** Task to carry out **
Copy the following lines word for word, starting at the line that contains "Accompagnement jeunes (116, 1878)" and ending at the last line.

** Task data **
....
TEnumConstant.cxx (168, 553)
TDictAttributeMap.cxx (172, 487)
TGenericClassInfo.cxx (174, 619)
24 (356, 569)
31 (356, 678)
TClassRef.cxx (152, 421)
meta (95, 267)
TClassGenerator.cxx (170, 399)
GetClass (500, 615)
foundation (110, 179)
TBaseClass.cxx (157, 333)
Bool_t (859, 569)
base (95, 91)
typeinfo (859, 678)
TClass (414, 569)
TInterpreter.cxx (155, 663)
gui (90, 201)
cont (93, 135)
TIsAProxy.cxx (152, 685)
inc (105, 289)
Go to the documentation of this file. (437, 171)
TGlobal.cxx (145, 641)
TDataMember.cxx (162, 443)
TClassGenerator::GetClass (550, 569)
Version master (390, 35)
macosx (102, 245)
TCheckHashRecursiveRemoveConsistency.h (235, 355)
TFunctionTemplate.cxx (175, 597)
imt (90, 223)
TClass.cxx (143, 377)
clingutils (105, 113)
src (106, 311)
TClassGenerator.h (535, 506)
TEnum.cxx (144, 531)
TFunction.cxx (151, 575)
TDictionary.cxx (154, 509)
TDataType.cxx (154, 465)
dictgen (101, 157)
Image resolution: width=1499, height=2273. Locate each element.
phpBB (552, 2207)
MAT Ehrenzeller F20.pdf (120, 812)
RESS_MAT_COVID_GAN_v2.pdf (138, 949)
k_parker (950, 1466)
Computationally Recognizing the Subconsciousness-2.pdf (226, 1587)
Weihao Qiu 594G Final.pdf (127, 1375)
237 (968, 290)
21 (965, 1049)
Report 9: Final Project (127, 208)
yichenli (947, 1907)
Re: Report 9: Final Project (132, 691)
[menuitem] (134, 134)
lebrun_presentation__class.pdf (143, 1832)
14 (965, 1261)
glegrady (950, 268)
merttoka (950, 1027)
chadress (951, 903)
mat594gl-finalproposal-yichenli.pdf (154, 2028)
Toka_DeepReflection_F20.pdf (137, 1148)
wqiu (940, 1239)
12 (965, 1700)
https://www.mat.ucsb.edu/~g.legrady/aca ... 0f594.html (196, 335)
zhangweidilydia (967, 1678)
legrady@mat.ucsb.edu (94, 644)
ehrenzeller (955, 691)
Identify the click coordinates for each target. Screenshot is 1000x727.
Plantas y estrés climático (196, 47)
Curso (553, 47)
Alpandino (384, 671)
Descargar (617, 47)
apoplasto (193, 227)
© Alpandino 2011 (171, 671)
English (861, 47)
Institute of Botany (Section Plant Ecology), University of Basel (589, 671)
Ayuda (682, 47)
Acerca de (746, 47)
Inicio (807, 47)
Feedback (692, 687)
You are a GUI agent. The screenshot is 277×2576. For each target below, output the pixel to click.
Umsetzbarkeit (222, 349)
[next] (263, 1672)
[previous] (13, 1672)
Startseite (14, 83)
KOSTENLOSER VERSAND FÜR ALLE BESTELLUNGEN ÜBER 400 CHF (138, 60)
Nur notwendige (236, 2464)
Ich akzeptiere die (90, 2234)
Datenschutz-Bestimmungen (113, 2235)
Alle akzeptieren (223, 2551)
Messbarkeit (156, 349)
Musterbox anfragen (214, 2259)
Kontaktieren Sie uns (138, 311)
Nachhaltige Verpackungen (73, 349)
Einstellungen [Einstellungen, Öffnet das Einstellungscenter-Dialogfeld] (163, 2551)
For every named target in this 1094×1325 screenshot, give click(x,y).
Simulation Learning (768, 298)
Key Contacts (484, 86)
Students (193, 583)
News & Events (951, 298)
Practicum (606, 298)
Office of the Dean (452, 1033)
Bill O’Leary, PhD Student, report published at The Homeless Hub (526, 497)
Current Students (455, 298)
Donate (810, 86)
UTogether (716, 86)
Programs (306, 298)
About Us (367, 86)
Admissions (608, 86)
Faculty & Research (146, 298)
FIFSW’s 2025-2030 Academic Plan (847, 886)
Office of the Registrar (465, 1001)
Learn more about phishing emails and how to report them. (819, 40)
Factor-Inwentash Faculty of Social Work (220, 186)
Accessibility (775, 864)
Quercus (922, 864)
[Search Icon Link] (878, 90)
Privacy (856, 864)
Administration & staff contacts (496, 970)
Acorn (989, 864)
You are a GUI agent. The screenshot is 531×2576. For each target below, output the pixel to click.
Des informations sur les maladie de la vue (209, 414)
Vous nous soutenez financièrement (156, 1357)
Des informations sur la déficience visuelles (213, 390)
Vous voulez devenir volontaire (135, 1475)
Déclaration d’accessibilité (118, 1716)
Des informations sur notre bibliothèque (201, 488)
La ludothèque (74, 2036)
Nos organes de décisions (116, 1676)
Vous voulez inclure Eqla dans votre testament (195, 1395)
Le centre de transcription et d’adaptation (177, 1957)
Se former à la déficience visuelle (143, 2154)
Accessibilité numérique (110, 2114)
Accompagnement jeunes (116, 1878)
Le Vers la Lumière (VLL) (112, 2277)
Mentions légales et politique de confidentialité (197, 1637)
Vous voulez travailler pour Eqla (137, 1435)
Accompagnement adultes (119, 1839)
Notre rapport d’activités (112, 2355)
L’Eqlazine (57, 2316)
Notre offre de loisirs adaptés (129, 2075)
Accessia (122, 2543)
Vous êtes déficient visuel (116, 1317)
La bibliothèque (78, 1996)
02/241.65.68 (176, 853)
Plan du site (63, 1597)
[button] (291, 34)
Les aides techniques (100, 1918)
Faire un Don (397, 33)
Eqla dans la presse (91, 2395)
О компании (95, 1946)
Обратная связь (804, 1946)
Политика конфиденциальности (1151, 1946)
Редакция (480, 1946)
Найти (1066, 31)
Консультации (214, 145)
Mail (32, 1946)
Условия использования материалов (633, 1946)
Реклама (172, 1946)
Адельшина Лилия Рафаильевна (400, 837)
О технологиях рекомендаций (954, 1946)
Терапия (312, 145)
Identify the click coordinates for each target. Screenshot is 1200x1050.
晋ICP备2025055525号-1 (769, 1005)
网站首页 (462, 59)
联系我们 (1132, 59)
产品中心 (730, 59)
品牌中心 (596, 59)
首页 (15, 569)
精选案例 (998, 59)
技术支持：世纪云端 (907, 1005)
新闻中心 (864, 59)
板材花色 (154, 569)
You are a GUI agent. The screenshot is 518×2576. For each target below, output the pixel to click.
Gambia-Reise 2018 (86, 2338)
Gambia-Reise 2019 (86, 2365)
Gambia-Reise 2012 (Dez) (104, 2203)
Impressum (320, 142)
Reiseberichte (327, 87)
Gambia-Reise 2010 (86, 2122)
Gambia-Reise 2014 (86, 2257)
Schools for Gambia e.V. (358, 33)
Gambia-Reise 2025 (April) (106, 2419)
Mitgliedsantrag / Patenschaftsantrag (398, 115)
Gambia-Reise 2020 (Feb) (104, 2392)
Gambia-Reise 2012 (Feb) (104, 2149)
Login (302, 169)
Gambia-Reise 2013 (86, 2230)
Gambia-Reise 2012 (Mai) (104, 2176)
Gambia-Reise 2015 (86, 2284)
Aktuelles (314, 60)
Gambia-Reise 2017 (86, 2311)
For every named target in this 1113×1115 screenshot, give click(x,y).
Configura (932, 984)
....
** Response below **
Accompagnement jeunes (116, 1878)
Le Vers la Lumière (VLL) (112, 2277)
Mentions légales et politique de confidentialité (197, 1637)
Vous voulez travailler pour Eqla (137, 1435)
Accompagnement adultes (119, 1839)
Notre rapport d’activités (112, 2355)
L’Eqlazine (57, 2316)
Notre offre de loisirs adaptés (129, 2075)
Accessia (122, 2543)
Vous êtes déficient visuel (116, 1317)
La bibliothèque (78, 1996)
02/241.65.68 (176, 853)
Plan du site (63, 1597)
[button] (291, 34)
Les aides techniques (100, 1918)
Faire un Don (397, 33)
Eqla dans la presse (91, 2395)
О компании (95, 1946)
Обратная связь (804, 1946)
Политика конфиденциальности (1151, 1946)
Редакция (480, 1946)
Найти (1066, 31)
Консультации (214, 145)
Mail (32, 1946)
Условия использования материалов (633, 1946)
Реклама (172, 1946)
Адельшина Лилия Рафаильевна (400, 837)
О технологиях рекомендаций (954, 1946)
Терапия (312, 145)
Identify the click coordinates for each target. Screenshot is 1200x1050.
晋ICP备2025055525号-1 (769, 1005)
网站首页 (462, 59)
联系我们 (1132, 59)
产品中心 (730, 59)
品牌中心 (596, 59)
首页 (15, 569)
精选案例 (998, 59)
技术支持：世纪云端 (907, 1005)
新闻中心 (864, 59)
板材花色 (154, 569)
You are a GUI agent. The screenshot is 518×2576. For each target below, output the pixel to click.
Gambia-Reise 2018 (86, 2338)
Gambia-Reise 2019 (86, 2365)
Gambia-Reise 2012 (Dez) (104, 2203)
Impressum (320, 142)
Reiseberichte (327, 87)
Gambia-Reise 2010 (86, 2122)
Gambia-Reise 2014 (86, 2257)
Schools for Gambia e.V. (358, 33)
Gambia-Reise 2025 (April) (106, 2419)
Mitgliedsantrag / Patenschaftsantrag (398, 115)
Gambia-Reise 2020 (Feb) (104, 2392)
Gambia-Reise 2012 (Feb) (104, 2149)
Login (302, 169)
Gambia-Reise 2013 (86, 2230)
Gambia-Reise 2012 (Mai) (104, 2176)
Gambia-Reise 2015 (86, 2284)
Aktuelles (314, 60)
Gambia-Reise 2017 (86, 2311)
For every named target in this 1113×1115 screenshot, give click(x,y).
Configura (932, 984)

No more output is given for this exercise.